In fact, Tasaki et al. reported a case of variant angina with no ST segment modifications [12]. In that case, a recruitable backflow was detected both in systole and diastole, using a Doppler guide wire place in the right coronary artery after inducing a spasm by injection of Ergonovine Maleate [10].

4. Implications for Treatment

This case shows an unusual presentation of vasospastic angina. The diagnostic challenge is posed by the incidentally documented spasm that failed to produce any symptoms or ECG changes at time of catheterization and the negative ECG findings during the acute episodes.

Coronary provocative tests are controversial if no ECG is available during the episode, and thus no ECG documentation is present in the setting of a high clinical suspicion (level of evidence IIb,C) and is contraindicated if Prinzmetal’s angina is diagnosed by ECG (level of evidence III,B) [1].

No guidelines are available regarding the presence of a negative ECG in the setting of a high clinical suspicion (but not meeting the afore mentioned criteria in “suspected VSA”). Furthermore, Prinzmetal’s angina occurs mostly on apparently healthy coronary segments of people with preexisting CAD, also posing a contraindication for provocative testing if high degree coronary stenosis is present (level of evidence III,B) [1].

None of the available guidelines discusses the management of an asymptomatic, negative ECG spasm. Due to our high clinical suspicion in spite of a normal ECG and to the occurrence of the spasm even if asymptomatic, we opted for a conventional therapy as for VSA.

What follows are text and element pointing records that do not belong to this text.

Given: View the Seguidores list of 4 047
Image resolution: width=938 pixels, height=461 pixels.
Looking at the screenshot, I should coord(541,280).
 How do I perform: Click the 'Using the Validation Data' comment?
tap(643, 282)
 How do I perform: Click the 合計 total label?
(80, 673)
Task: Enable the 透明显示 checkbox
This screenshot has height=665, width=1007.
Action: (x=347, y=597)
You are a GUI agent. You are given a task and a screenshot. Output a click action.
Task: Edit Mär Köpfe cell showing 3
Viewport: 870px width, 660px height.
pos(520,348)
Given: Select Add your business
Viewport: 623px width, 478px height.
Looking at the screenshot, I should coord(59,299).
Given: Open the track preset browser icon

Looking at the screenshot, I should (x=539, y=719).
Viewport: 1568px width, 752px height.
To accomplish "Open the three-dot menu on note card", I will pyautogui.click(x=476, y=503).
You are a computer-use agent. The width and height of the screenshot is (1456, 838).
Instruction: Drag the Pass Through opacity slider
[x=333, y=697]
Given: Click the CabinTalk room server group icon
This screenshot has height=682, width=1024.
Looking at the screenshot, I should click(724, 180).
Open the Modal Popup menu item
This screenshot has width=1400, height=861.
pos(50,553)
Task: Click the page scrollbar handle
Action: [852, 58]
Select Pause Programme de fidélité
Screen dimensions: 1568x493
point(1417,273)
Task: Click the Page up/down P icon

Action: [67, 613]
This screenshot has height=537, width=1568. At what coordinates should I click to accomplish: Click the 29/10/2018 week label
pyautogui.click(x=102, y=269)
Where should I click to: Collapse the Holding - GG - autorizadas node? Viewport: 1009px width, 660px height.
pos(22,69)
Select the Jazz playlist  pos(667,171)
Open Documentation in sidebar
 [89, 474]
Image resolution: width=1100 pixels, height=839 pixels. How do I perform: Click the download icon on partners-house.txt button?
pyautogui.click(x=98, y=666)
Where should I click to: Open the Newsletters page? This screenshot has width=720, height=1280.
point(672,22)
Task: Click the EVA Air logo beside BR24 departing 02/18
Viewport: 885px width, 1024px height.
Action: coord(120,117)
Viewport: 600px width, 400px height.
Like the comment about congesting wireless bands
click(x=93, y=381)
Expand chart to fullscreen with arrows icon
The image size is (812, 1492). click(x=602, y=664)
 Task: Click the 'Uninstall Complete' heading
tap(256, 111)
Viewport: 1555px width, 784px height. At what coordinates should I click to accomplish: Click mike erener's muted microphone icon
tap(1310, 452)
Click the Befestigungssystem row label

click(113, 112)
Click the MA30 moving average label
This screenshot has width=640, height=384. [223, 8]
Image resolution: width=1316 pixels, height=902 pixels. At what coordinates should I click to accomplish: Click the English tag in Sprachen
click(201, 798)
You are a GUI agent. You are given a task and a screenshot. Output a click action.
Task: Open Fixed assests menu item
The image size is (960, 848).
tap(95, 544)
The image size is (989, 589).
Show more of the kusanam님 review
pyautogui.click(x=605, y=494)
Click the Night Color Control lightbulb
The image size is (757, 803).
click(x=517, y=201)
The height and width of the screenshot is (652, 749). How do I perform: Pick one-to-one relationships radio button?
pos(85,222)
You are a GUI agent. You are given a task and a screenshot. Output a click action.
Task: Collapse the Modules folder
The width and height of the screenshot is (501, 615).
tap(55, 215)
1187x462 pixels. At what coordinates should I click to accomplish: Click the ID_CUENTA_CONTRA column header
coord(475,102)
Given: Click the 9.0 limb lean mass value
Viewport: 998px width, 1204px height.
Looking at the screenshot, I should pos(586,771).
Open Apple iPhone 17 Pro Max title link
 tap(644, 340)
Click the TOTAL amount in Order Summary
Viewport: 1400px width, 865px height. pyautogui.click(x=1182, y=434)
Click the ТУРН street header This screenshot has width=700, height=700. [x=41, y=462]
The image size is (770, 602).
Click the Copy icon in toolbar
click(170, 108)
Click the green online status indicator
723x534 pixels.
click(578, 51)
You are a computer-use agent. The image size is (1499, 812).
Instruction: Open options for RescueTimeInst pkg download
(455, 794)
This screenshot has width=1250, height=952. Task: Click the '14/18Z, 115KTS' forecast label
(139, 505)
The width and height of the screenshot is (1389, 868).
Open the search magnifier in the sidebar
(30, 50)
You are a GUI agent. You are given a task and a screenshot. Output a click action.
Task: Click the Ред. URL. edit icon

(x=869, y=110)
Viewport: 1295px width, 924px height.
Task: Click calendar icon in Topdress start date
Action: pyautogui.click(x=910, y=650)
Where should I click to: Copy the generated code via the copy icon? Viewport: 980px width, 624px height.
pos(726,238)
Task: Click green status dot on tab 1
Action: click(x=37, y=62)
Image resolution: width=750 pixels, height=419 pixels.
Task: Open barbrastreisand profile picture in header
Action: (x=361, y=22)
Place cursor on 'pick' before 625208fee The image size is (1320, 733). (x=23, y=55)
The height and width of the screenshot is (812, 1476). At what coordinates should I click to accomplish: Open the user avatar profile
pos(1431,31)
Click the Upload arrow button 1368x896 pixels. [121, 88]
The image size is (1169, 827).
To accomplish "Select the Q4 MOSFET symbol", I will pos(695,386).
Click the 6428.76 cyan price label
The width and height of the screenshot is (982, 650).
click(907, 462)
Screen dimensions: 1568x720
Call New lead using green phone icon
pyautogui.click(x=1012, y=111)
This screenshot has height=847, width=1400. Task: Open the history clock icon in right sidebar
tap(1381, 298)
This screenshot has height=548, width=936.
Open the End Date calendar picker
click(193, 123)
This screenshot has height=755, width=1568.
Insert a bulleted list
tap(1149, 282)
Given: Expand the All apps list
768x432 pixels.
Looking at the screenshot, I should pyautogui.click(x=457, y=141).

Our approach was to administer a treatment consisting of a standing dose of CCB and NTG as needed. Judgment was made according to patient’s response.

The cornerstone treatment of coronary spasm is NTG. Long acting nitrates and CCBs are considered first-line therapies. Beta-blockers have theoretical adverse potential, and their clinical effect is controversial. Smoking should be discontinued. Patients with very active disease can require a combination of nitrates and CCBs. Alpha-receptor blockers have been reported to be of benefit [1].

Some patients may require a pacemaker or a defibrillator to prevent transient AV block or to prevent sudden death [1, 4, 5]. In patients refractory to standard medication, cardiac denervation might be attempted with marginal benefit [1].

The prognosis of variant angina is usually excellent in patients who receive medical therapy, especially in patients with normal or near-normal coronary arteries [1].